> PROBLEM 1:
Render every line of the stored entries, from the line containing "Click the Presets button for date ranges" down to the end of the entries, as a Markdown table with the columns Row and Entry line, and omit blank lines and pictures.

> TEXT EXTRACT:

For all these and other words were unquestionably spoken in reference to the resurrection of the just, which takes place after the coming of Antichrist, and the destruction of all nations under his rule; in [the times of] which [resurrection] the righteous shall reign in the earth, waxing stronger by the sight of the Lord: and through Him they shall become accustomed to partake in the glory of God the Father, and shall enjoy in the kingdom intercourse and communion with the holy angels, and union with spiritual beings; and [with respect to] those whom the Lord shall find in the flesh, awaiting Him from heaven, and who have suffered tribulation, as well as escaped the hands of the Wicked one (Irenaeus. Adversus haereses, Book V, Chapter 35, Verse 1. Excerpted from Ante-Nicene Fathers, Volume 1. Edited by Alexander Roberts & James Donaldson. American Edition, 1885. Online Edition Copyright © 2004 by K. Knight).

Thus Irenaeus clearly taught that after 6,000 years of human reign that there was to be a physical kingdom of God on the earth and that resurrected saints would reign in that kingdom.

The Catholic saint Justin Martyr taught in the mid-second century:

But I and others, who are right-minded Christians on all points, are assured that there will be a resurrection of the dead, and a thousand years in Jerusalem, which will then be built, adorned, and enlarged, the prophets Ezekiel and Isaiah and others declare.

For Isaiah spake thus concerning this space of a thousand years: ‘For there shall be the new heaven and the new earth, and the former shall not be remembered, or come into their heart; but they shall find joy and gladness in it, which things I create’…For as Adam was told that in the day he ate of the tree he would die, we know that he did not complete a thousand years. We have perceived, moreover, that the expression, ‘The day of the Lord is as a thousand years,’ is connected with this subject. And further, there was a certain man with us, whose name was John, one of the apostles of Christ, who prophesied, by a revelation that was made to him, that those who believed in our Christ would dwell a thousand years in Jerusalem; and that thereafter the general, and, in short, the eternal resurrection and judgment of all men would likewise take place (Dialogue with Trypho. Chapters 80-81).

The Catholic saint Hippolytus (early third century) wrote:

And 6, 000 years must needs be accomplished, in order that the Sabbath may come, the rest, the holy day “on which God rested from all His works.” For the Sabbath is the type and emblem of the future kingdom of the saints, when they “shall reign with Christ,” when He comes from heaven, as John says in his Apocalypse: for “a day with the Lord is as a thousand years.”Since, then, in six days God made all things, it follows that 6, 000 years must be fulfilled. (Hippolytus. On the HexaËmeron, Or Six Days’ Work. From Fragments from Commentaries on Various Books of Scripture. http://www.newadvent.org/fathers/0502.htm verified 9/17/07).

> PROBLEM 2:
Reproduce the text on the thousand-year reign word for word, everything from "And 6, 000 years" down to "http://www.newadvent.org/fathers/0502.htm verified 9/17/07).".

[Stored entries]
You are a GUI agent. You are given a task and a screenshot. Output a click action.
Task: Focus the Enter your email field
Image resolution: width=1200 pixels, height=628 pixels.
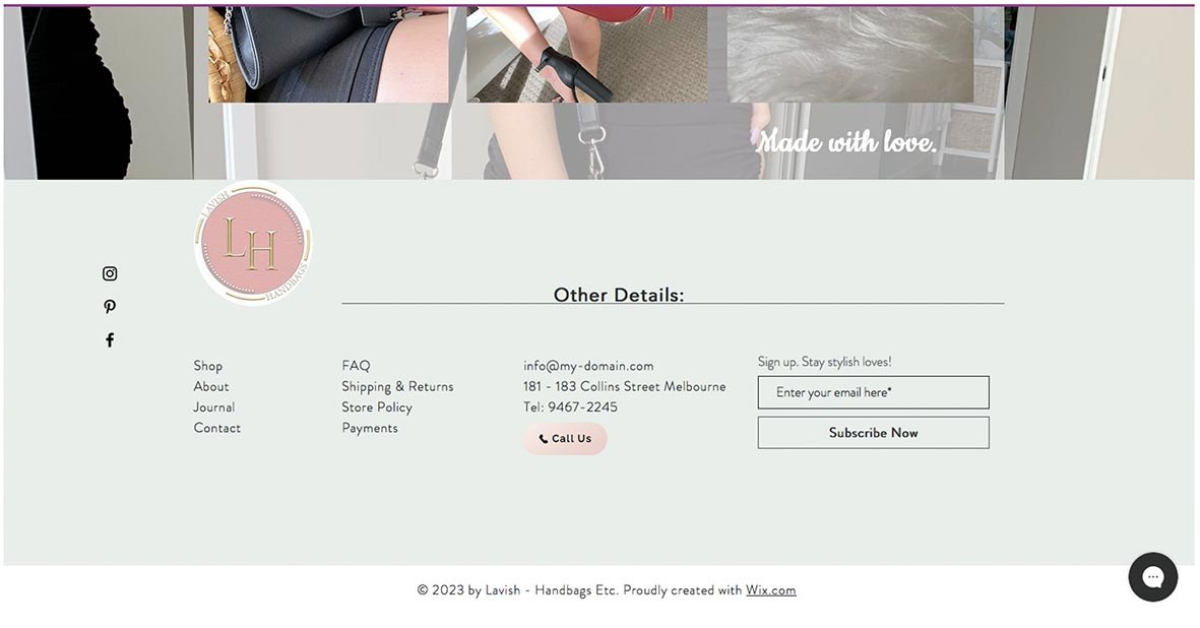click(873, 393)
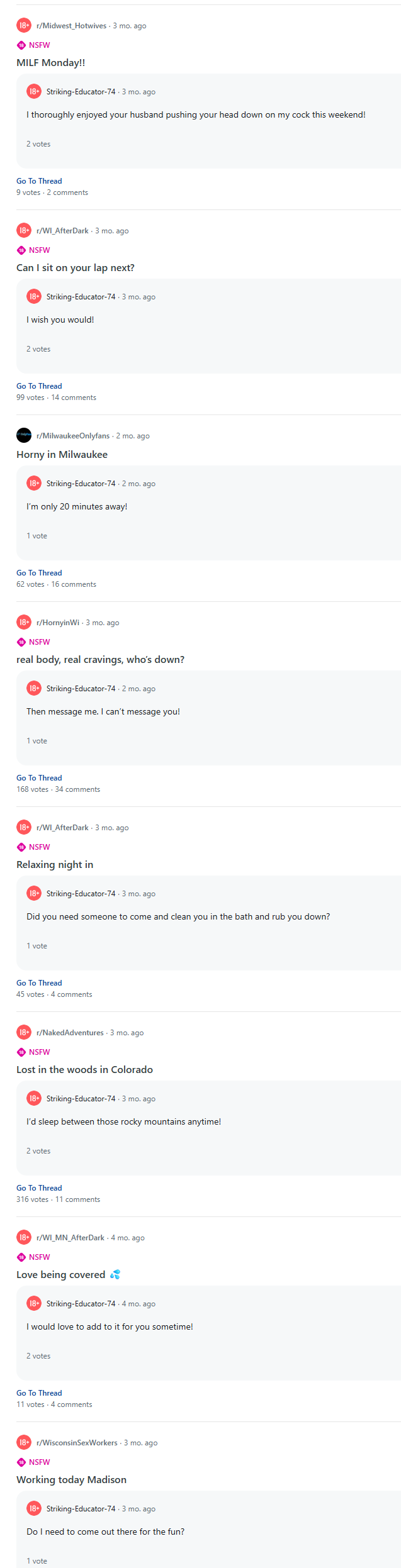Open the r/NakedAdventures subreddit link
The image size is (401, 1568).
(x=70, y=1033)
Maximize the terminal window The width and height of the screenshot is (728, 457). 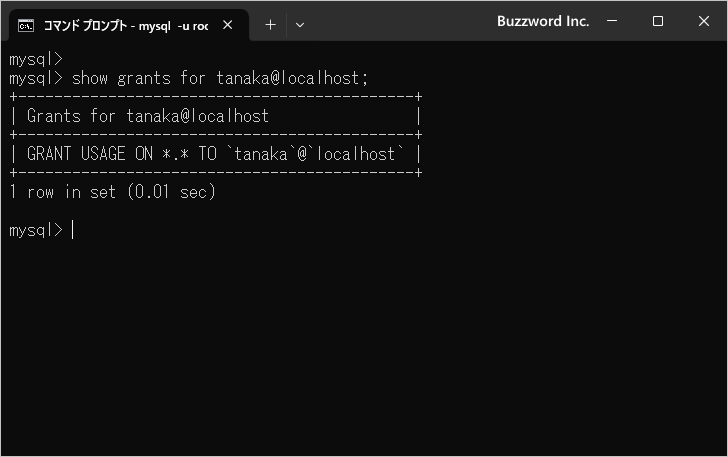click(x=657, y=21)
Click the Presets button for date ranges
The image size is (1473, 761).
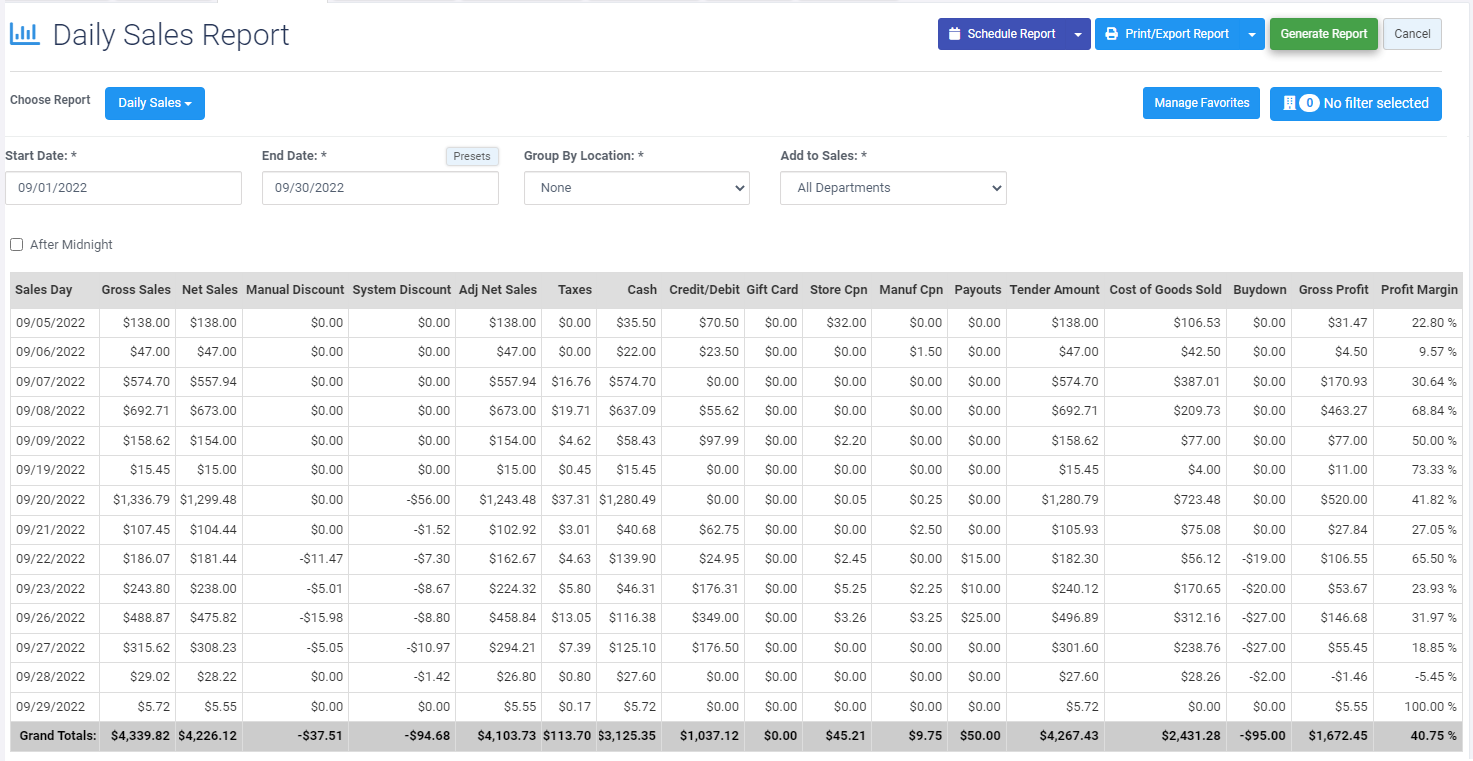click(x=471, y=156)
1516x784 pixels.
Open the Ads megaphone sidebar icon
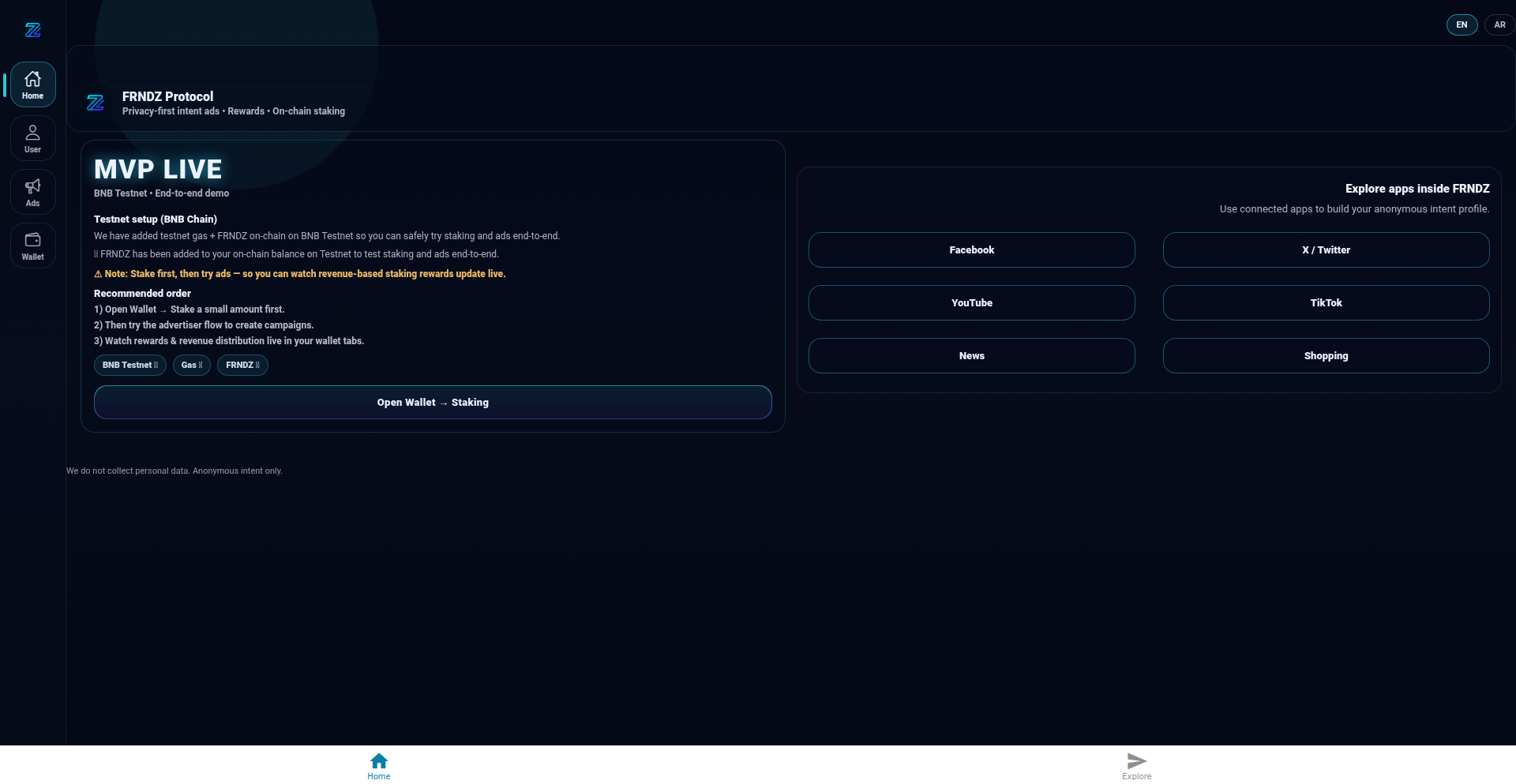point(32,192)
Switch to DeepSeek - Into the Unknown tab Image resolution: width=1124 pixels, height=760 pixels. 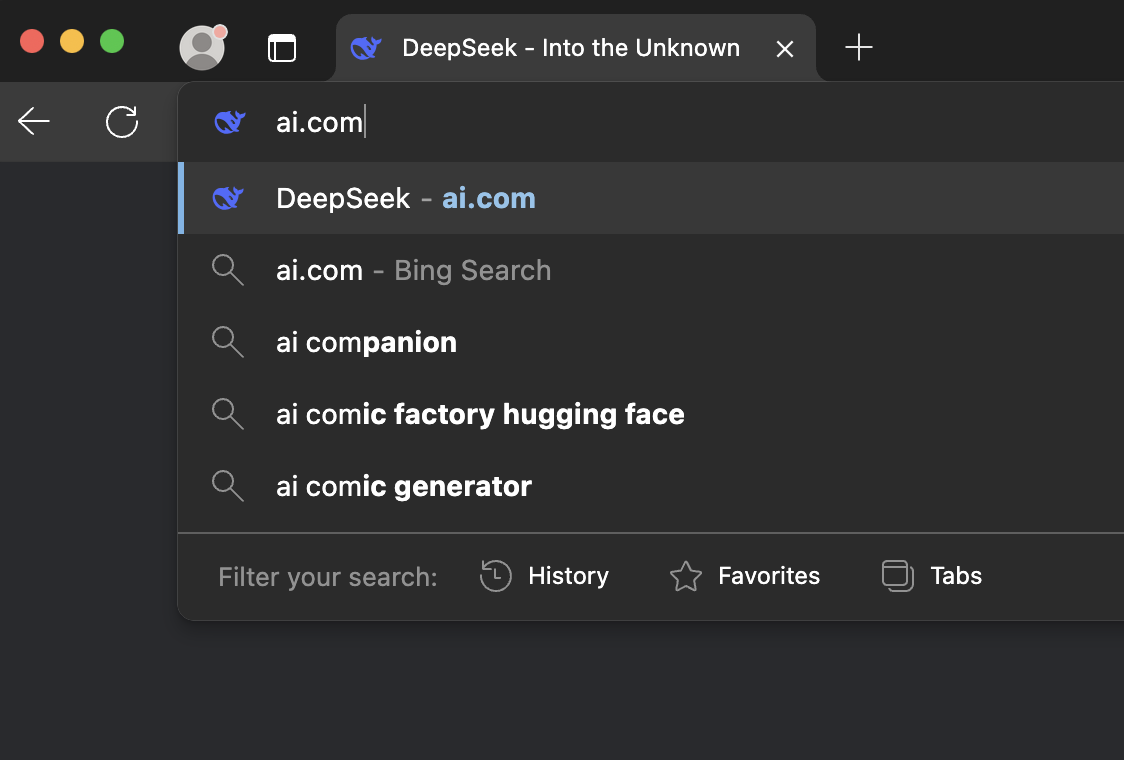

> FULL OUTPUT 1:
| Row | Entry line |
|---|---|
| 1 | Click the Presets button for date ranges |
| 2 | The image size is (1473, 761). |
| 3 | click(x=471, y=156) |
| 4 | 1516x784 pixels. |
| 5 | Open the Ads megaphone sidebar icon |
| 6 | point(32,192) |
| 7 | Switch to DeepSeek - Into the Unknown tab Image resolution: width=1124 pixels, height=760 pixels.  |

> FULL OUTPUT 2:
And 6, 000 years must needs be accomplished, in order that the Sabbath may come, the rest, the holy day “on which God rested from all His works.” For the Sabbath is the type and emblem of the future kingdom of the saints, when they “shall reign with Christ,” when He comes from heaven, as John says in his Apocalypse: for “a day with the Lord is as a thousand years.”Since, then, in six days God made all things, it follows that 6, 000 years must be fulfilled. (Hippolytus. On the HexaËmeron, Or Six Days’ Work. From Fragments from Commentaries on Various Books of Scripture. http://www.newadvent.org/fathers/0502.htm verified 9/17/07).